Or what he was convinced he knew.

Hell, if Simon was simply a murderer, he was grateful to have respectable company to hide behind. With Max’s convictions swirling, he was beginning to hope he was about to meet just that --a murderer, or a suspected one. Not someone more, someone unhuman.

But that was his goal, his dream, the essence of his pursuits.

Wasn’t it?

They reached the head of the stairs, arrived at the attic door.

The pastor seemed to have a wariness about him just then, as if his rational self was beginning to actually doubt his own evolved opinions about Simon, was beginning to reflect upon this private detective’s investigative queries concerning his beloved handyman. The man was indeed bizarre, that Simon. He was mysterious and he was reclusive. The man had secrets and the pastor always carried the conviction that the facial scars which highlighted Simon’s features bore witness to a deep dark past.

But then there was the issue of repentance, that Simon was born again, that with repentance there was forgiveness and an erasing of the past, no questions asked.

Time would tell for sure, as simple as a knock on the door.

Without a word, the pastor knocked. And then a word, a few words, to Max, “I’d expect him to be here, as he’s only usually here or around the property. He’s never really any place else. One of us even delivers his groceries and he has a car for Pete’s sake. He’s not for being out and about....”

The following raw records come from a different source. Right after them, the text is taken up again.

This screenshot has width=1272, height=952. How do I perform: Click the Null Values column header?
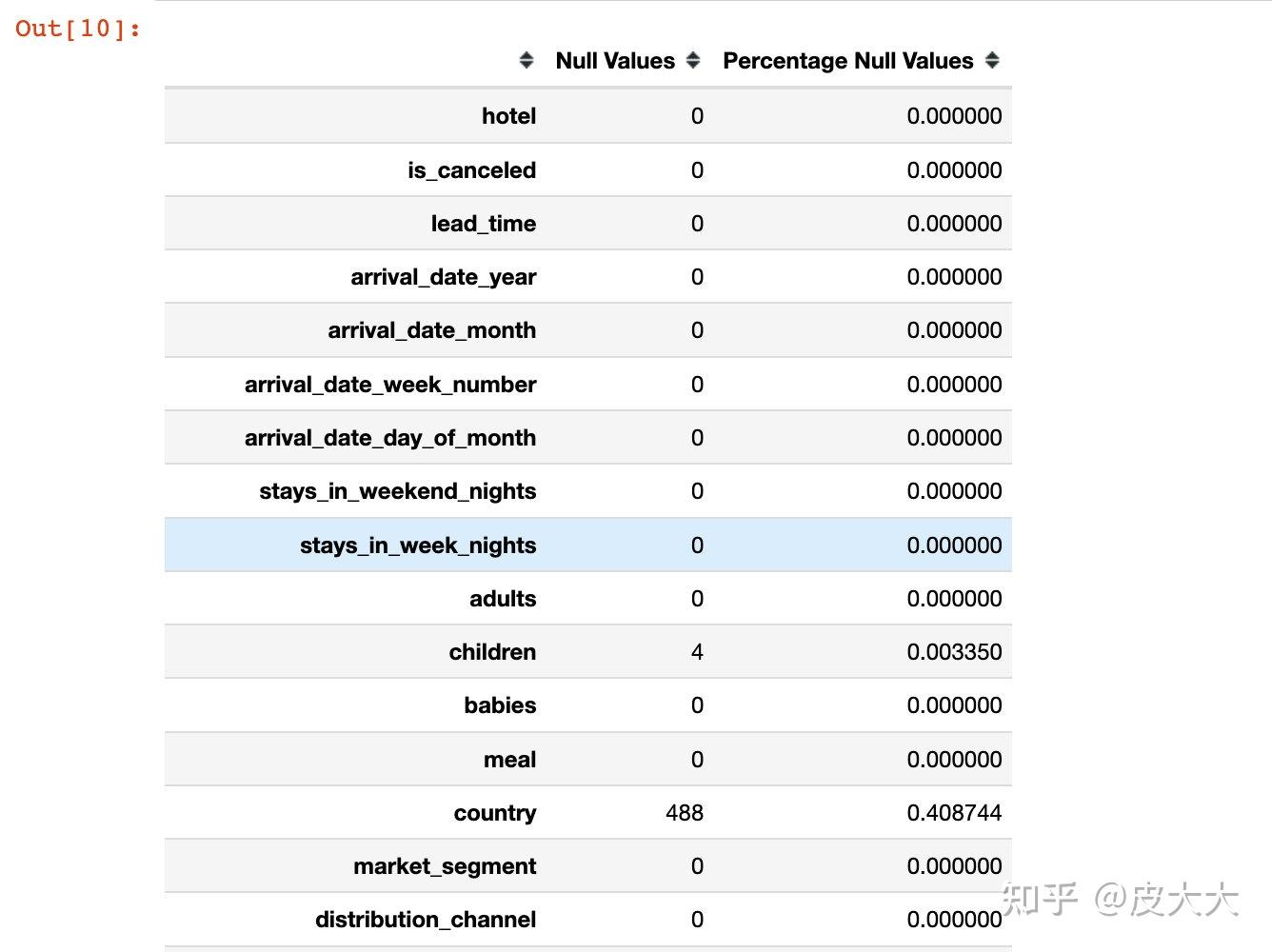[x=615, y=61]
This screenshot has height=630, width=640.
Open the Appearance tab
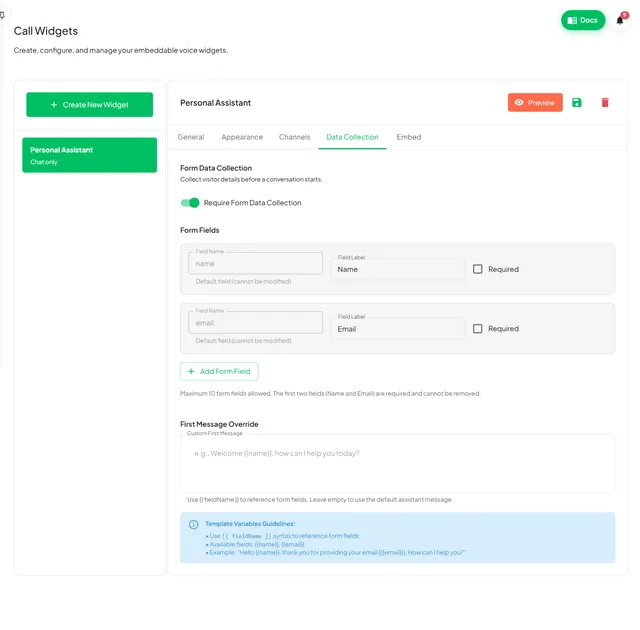[242, 137]
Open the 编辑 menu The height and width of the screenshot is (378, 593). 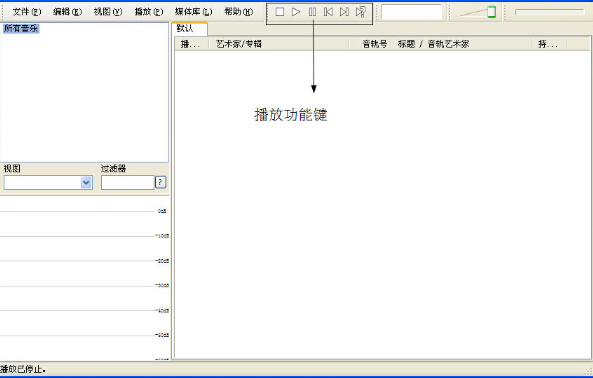[67, 12]
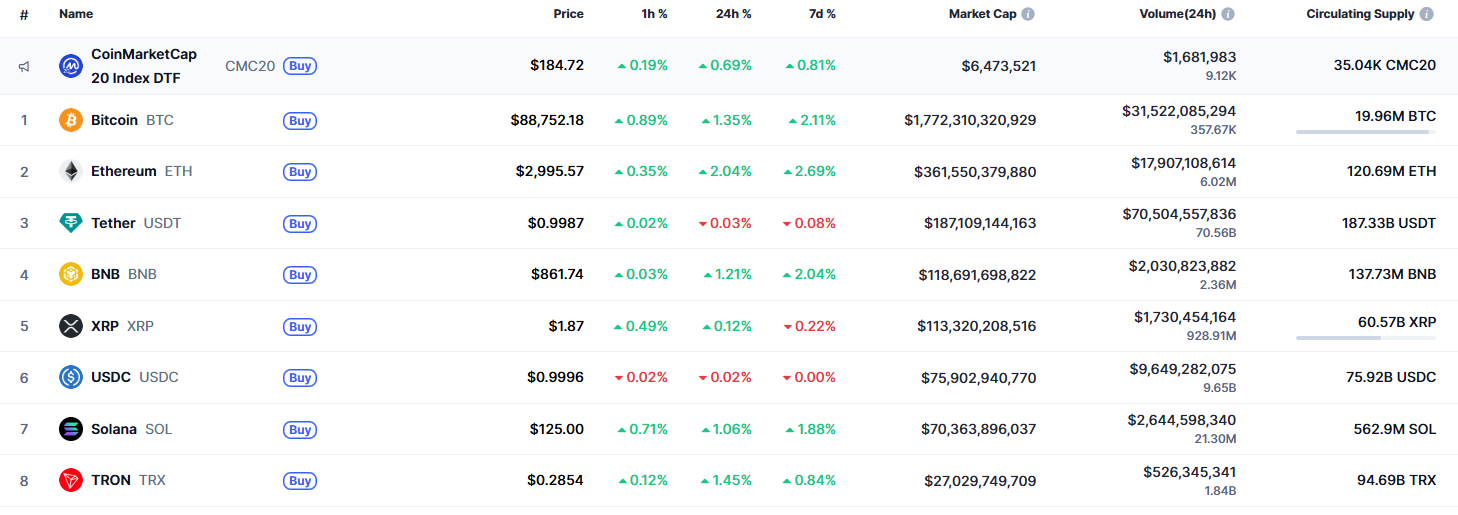
Task: Click the TRON red logo icon
Action: click(x=71, y=480)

The pastor dug into his pockets the next moment, began to fumble with a small key chain. He sorted keys until he came to the precise one, then, inserted it into the doorknob. He knocked once more, knocked twice more, called out Simon’s name.

Max became aware of his own sweat.

The door unlocked.

It creaked open into the decadent dark.

***

Bradshaw took one step forward, eased further into and against the attic door until it rested half way open. The hesitancy with which he did so was an intentional result of polite respect, much like the careful intrusion into a bathroom one fears may be occupied by an embarrassing moment and a do you mind!??

Max’s hesitancy was far more primal. To him, this was yet another door open unto mystery pervading and ageless, which was nothing new for an experienced explorer of the unknown, but this particular mystery was to Max both threatening and deadly. Max held his breath, clenched his knuckles, and peered fearfully inside past the threshold, maintaining an immediate closeness to the pastor in front of him. If only Bradshaw shared in his suspenseful dread.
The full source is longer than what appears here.